REQUIRED WORK: If a line of the listing contains the string "every", return that line.

DATA LISTING:
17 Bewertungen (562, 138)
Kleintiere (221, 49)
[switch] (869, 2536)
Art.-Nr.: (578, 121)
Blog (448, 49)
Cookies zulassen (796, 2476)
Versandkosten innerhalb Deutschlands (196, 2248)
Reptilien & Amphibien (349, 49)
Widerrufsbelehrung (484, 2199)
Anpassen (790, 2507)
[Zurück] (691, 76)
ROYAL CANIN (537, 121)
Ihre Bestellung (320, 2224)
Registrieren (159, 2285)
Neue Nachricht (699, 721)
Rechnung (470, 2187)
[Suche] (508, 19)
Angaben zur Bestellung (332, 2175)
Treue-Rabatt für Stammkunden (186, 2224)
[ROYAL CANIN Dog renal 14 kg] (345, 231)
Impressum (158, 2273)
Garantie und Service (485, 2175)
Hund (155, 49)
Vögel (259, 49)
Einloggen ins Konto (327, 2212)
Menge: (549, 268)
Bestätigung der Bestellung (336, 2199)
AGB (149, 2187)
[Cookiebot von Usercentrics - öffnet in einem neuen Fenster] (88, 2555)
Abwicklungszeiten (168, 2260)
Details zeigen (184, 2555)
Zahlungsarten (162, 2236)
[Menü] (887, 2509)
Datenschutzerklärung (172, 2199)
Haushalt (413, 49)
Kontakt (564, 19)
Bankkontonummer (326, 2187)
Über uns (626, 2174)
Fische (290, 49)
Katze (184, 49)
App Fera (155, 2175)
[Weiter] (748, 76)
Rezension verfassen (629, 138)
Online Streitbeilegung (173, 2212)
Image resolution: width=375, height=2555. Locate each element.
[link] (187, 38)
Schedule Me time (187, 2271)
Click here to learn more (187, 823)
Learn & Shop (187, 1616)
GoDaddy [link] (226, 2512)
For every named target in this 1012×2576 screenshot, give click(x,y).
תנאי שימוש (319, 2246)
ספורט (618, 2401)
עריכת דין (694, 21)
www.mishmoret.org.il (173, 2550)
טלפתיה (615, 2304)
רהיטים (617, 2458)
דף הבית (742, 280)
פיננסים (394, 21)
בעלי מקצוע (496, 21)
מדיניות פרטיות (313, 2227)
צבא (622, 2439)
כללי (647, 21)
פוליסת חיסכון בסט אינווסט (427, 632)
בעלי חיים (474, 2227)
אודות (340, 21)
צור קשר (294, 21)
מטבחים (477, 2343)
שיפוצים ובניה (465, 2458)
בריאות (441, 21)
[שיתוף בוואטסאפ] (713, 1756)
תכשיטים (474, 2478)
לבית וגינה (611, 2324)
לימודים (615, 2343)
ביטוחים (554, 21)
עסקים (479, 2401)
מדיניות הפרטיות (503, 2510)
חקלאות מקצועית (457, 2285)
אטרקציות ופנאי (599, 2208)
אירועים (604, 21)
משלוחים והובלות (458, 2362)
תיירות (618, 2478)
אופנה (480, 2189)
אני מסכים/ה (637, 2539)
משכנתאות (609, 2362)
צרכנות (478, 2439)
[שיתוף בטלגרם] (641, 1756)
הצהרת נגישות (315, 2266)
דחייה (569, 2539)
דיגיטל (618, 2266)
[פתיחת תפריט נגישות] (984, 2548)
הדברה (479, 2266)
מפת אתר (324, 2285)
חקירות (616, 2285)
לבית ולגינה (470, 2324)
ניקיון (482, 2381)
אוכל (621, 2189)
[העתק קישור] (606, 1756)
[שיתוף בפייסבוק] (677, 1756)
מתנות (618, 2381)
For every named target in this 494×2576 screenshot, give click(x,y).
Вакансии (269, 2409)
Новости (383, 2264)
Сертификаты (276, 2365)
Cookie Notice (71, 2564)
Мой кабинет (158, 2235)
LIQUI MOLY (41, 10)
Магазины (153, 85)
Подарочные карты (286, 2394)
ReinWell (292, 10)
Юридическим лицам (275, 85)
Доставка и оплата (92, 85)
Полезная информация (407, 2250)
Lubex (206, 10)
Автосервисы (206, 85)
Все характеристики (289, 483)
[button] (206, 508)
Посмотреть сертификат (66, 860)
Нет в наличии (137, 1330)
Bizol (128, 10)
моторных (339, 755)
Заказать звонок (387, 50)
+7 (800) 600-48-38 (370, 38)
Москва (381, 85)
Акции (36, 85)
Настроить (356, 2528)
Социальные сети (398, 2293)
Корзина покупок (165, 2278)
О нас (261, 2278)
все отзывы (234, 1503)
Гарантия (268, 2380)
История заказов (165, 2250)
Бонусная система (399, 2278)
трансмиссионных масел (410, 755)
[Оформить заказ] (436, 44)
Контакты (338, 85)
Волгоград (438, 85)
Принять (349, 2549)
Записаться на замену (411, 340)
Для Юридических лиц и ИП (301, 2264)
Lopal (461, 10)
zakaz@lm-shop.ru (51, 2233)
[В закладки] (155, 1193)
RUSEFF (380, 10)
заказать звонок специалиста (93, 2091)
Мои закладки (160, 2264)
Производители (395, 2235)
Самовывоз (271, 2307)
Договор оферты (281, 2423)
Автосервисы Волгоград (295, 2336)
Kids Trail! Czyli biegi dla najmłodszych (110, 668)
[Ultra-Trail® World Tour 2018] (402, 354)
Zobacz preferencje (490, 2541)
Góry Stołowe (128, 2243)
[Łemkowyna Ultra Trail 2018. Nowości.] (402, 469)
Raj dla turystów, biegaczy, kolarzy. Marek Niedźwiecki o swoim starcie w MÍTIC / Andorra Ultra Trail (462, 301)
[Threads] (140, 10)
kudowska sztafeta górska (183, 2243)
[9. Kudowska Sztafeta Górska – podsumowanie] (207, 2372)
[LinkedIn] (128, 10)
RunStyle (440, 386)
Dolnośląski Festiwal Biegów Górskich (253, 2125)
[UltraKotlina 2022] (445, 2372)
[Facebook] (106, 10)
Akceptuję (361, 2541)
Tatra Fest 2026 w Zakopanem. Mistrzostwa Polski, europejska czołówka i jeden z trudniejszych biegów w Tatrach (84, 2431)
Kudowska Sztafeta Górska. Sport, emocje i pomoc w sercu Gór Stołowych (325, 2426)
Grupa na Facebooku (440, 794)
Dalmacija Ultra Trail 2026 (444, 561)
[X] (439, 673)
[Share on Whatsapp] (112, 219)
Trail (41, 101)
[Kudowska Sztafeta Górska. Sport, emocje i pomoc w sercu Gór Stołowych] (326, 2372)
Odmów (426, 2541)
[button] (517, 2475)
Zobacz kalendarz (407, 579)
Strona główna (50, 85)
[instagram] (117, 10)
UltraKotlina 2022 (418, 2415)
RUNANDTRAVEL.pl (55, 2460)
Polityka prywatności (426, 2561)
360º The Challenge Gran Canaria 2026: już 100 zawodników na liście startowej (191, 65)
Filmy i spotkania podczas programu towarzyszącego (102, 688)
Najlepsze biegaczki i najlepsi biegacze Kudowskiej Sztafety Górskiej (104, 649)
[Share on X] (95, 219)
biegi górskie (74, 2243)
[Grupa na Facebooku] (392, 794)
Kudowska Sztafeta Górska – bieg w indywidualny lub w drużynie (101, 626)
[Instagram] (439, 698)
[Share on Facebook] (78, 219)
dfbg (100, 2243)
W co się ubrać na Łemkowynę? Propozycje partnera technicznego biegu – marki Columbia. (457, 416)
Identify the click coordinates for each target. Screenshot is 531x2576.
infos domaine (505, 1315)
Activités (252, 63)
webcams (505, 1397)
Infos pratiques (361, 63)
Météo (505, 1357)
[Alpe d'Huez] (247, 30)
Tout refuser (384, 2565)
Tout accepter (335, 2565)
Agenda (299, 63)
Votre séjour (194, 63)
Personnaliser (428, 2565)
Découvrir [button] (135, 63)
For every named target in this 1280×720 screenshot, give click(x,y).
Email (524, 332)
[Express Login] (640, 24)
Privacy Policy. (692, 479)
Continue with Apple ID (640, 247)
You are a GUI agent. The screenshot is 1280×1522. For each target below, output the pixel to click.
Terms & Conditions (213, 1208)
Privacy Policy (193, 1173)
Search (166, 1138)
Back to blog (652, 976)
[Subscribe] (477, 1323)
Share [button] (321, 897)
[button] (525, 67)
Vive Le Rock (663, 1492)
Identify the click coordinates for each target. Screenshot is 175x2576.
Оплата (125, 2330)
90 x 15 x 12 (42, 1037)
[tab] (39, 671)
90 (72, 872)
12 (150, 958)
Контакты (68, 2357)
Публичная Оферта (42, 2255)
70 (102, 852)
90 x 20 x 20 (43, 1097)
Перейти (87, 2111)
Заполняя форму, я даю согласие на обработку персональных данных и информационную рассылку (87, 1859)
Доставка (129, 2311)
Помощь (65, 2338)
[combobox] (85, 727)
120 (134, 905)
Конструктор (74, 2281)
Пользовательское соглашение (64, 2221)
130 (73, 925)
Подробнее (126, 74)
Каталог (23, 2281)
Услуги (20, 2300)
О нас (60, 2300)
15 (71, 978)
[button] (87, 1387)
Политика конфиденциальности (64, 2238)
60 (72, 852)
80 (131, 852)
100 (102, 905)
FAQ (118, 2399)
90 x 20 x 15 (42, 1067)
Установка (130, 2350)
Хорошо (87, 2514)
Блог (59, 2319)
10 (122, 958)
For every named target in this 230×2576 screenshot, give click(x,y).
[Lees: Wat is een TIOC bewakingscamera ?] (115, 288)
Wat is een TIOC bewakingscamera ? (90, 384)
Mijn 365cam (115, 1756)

ANSWER FOR THE TASK:
For every named target in this 1012×2576 screenshot, give click(x,y).
For every named target in this 494×2576 screenshot, give click(x,y).
For every named target in this 1280×720 screenshot, give click(x,y).
For every named target in this 230×2576 screenshot, give click(x,y).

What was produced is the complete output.